Im Vergleich zu den letzten UZ-Alben hat Mastermind Denis nun in Michel Bercksmans und Kurt Budé zwei gleichwertige Komponisten-Kollegen in der Band, die das Spektrum weiter, weniger elektronisch und farbenfroher (!) gestalten als auf den letzten Studiowerken, die weitgehend von Denis allein geschrieben und produziert wurden. Kein Zweifel: Univers Zéro sind nun auch im Studio wieder eine richtige Band. Dass "Clivages" im Vergleich zu anderen Alben der Truppe nun verhältnismäßig heiter ausgefallen ist, ist sicher auch ein Verdienst der 'Demokratisierung' der Band: Es ist ja weiß Gott nichts Verwerfliches dabei, wenn man zwischen all den Alpträumen, die UZ so geschickt in Noten fasst, auch das eine oder andere Allegro hören kann.
Mit Rockmusik hat das alles wie immer nur bedingt etwas zu tun, aber die Kenner der Mischung aus moderner Kammermusik und Avantgarde-Rock wissen, was sie bei Univers Zéro erwartet, trotz der kleinen Evolution im Sound. [sal: @@@@]

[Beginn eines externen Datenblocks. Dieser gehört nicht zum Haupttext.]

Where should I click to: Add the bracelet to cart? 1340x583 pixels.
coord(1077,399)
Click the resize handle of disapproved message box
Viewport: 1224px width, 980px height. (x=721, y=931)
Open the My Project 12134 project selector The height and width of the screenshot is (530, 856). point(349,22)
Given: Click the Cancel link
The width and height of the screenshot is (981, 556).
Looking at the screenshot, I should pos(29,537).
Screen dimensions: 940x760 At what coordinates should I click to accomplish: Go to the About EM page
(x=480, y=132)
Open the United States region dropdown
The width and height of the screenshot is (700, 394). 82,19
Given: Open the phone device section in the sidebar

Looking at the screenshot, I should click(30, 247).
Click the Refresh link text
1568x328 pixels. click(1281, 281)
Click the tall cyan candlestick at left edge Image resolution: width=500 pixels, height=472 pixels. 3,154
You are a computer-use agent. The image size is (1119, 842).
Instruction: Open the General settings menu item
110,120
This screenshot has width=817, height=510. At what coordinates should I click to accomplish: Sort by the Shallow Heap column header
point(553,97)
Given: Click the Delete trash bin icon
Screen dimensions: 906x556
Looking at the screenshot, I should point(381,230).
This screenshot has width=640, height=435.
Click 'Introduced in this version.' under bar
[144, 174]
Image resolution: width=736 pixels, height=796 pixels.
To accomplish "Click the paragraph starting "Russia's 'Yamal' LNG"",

Barry Cleveland "Hologramatron"

Progressive Rock/Fusion/Avantgarde – 21st century protest avant-rock album
(CD; Moonjune)

Seit Wochen bekomme ich das Album "Hologramatron" von Barry Cleveland nicht mehr aus meinem Player und das hat mehrere Gründe: Da wären die exzellenten, bitterbösen Texte, die in ungewohnter Schärfe auf den Zustand der Gesellschaft in den USA schießen, ohne plump und plakativ zu werden; da wäre die exzellente Mischung aus aggressivem Progressive Rock (à la King Crimson), groovendem, unverkrampften Fusion-Jazz, leichten Ethno- und Ambient-Einflüssen (wie ein Hauch von Brian Eno), gespickt mit einigen Sixties-Anleihen und zahlreichen originellen Zitaten und Wendungen; da wäre die überzeugende, warme Produktion und da wären die herausragenden Einzelleistungen in der Band, namentlich von Barry Cleveland an der Gitarre, Michael Manring am Bass, Celso Alberti an den Drums und der Sängerin Amy X. Neuburg, die einigen Songs mit ihrem Gesang die nötige Schärfe gibt. "Hologramatron" gehört zu den wenigen Alben der letzten Jahre, die ich von Anfang bis Ende durchhören möchte.
Cleveland, der nach ersten Jazz- und Fusion-Alben ("Mythos", 1986; "Voluntary Dreaming", 1990; "Memory & Imagination", 2003, "Volcano", 2004) viele Jahre als Journalist gearbeitet hat, nahm sich viel Zeit für sein Comeback: In "Hologramatron" steckt viel Sorgfalt und gebündelte Kreativität, aber auch aufgestaute Frustration und Wut in seiner furiosen Kapitalismus-Kritik. Mir ist dieses Jahr kein Album im Progsektor untergekommen, dass mich mehr beeindruckt hat.
Auf Clevelands Myspace-Seite kann man das komplette Album (minus der drei Remixe im Anhang) anhören: Das wütende "Lake Of Fire", das melancholische "Stars Of Sayulita" und die beiden Instrumental-Nummern "You'll Just Have To See It To Believe" und "Abandoned Mines" sollten einen guten Eindruck von der gesamten Bandbreite des Albums vermitteln. [sal: @@@@@]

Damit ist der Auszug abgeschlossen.